May 10, 2011

That serviceberry we planted in the fall...

... of '09... which "popped into bloom" on April 16, 2010... is only just now blooming this year.

P1080770

18 comments:

traditionalguy said...

The trees germinate their leaves and flowers when the soil temp get warmer. That warming is coming later everywhere as global cooling advances.

rhhardin said...

A wise plant doesn't bloom before the last freeze date.

nonapod said...

We've definitely had a late spring here in upstate New York. Usually by now (second week of May) the leaves on the sugar maples are just about full size, but so far this year they seem to be only about half way grown. We didn't even have buds on the trees until about 3 weeks ago.

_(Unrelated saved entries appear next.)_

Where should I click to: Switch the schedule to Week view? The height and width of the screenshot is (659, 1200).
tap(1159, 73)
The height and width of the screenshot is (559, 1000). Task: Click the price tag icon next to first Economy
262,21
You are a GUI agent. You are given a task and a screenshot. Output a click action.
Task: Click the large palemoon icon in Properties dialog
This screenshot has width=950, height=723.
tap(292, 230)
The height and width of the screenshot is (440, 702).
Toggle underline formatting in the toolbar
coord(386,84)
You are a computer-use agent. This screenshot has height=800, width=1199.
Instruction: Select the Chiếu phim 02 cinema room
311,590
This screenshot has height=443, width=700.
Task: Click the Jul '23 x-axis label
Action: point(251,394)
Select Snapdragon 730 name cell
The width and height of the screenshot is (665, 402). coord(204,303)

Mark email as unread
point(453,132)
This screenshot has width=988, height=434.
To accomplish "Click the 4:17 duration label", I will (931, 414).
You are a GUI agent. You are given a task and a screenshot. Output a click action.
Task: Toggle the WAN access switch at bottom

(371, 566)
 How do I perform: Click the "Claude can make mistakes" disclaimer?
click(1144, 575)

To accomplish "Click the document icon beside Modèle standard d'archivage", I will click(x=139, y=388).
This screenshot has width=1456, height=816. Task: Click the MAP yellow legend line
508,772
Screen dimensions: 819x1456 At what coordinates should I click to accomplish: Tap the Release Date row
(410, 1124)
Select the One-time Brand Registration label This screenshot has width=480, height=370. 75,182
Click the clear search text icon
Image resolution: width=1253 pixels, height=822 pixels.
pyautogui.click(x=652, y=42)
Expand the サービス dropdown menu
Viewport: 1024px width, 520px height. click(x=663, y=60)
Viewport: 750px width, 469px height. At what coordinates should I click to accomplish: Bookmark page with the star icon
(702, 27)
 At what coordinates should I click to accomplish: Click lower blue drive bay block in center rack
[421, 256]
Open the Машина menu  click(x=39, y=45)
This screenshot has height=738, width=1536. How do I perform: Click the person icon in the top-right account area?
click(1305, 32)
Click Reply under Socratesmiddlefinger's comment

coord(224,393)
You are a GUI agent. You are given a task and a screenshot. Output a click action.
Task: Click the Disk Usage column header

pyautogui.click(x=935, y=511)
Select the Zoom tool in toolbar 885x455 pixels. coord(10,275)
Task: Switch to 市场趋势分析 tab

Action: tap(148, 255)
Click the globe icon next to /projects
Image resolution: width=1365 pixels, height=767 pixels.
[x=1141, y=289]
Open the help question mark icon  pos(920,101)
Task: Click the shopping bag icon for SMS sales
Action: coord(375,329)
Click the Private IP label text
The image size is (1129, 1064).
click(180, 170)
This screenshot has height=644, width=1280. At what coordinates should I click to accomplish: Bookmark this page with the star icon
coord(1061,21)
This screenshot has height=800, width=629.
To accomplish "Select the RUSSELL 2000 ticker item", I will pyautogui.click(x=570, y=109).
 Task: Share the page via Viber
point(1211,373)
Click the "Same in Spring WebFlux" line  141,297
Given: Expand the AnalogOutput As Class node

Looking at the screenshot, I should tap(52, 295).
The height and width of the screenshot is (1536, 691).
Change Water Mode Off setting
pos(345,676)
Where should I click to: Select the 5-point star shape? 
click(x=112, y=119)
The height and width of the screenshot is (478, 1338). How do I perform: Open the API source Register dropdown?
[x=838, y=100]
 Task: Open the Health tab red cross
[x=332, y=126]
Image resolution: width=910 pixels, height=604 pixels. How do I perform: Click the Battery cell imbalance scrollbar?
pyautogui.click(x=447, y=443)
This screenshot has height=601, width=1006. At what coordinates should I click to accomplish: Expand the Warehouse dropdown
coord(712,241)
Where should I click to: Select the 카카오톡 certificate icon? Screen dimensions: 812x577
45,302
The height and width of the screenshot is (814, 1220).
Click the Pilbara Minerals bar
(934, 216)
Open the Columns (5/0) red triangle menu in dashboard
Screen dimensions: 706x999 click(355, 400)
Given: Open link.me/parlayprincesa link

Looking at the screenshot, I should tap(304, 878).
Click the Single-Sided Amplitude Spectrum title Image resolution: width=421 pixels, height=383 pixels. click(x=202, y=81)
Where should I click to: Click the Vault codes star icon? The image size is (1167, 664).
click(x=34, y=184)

Bushman of the Kohlrabi said...

I always cringe when I hear the name "serviceberry". Couldn't they have come up with a less utilitarian name for something so beautiful?

Penny said...

A late bloomer!

edutcher said...

Clearly, it's yet another sign of the complete slowdown visited upon the land by the Obamajahadeen.

MadisonMan said...

First year it sleeps, then it creeps, then it leaps.

My cherry tree is blossoming now. Yay! And the wisteria in the back -- which has never blossomed -- might have some buds on it. If it doesn't bloom this year -- after 9 years -- it's getting chopped.

Christy said...

Does the old conventional wisdom about new plants - the first year they sleep, then they creep, and by the 3rd they leap - apply to trees?

Fred4Pres said...

Service berries are a good wildlife habitat tree.

Rod said...

What the HECK is a serviceberry?

Meade said...

If it doesn't bloom this year -- after 9 years -- it's getting chopped.

MadisonMan, do it.

Nothing makes a Wisteria bloom like being chopped. I'm serious - it's a plant that loves to be stressed. Don't feed it, don't coddle it. Instead, with a spade, chop at its roots. And after bloom time (June), with loppers, chop at its shoots.

And remember: don't let it climb on any (non-concrete/steel) structure that you don't want pulled down because, by golly, it'll do it.

Meade said...

Couldn't they have come up with a less utilitarian name for something so beautiful?

Bushman, "Serviceberry" is probably a corruption of the European genus Sorbus.

Amelanchier is also known as "Juneberry" and some other common names.

I noticed, when we were in the Colorado high country, bear scat was made up of about 90% undigested Juneberries in August.

cokaygne said...

Here in New England we call it shad bush because it blooms when the shad, a fish from the ocean like salmon, swim up streams to spawn. The shad bush is Amelanchier. Sorbus is mountain ash.

peter hoh said...

Bushman, have you tried eating the fruit of the serviceberry?

It's serviceable.

As for spring -- last year's was remarkably early.

This year, spring got put on hold by a chilly April.

Bushman of the Kohlrabi said...

Peter, I know they are edible but I've never tried them. I do know that some birds are big fans.

After reading Meade's comment I thought scatberry may work. That would be a name somewhat less mundane. However, it probably won't fly with serviceberry aficionados.

As for spring, It's been cancelled here on the east coast of Lake Michigan. We'll just have to try again next year.

Bushman of the Kohlrabi said...

I mean the west coast of Lake Michigan. Duh.

peter hoh said...

In the Twin Cities, we went from cool to hot and humid. Yuck. At least it was nice Monday afternoon.

Shy Wolf said...

LOL, Bushman- there is another name for 'Serviceberry'- it's June berry. And, MMMMM, do I love picking them frommy bushes- the trick is to beat the birds.
They're wonderful fresh from the bush, but best in real cream. :P my mouth is watering!
Try freezing them- just rinse the bugs off and freeze, then use later with cream and a drop of sugar. Winter delight!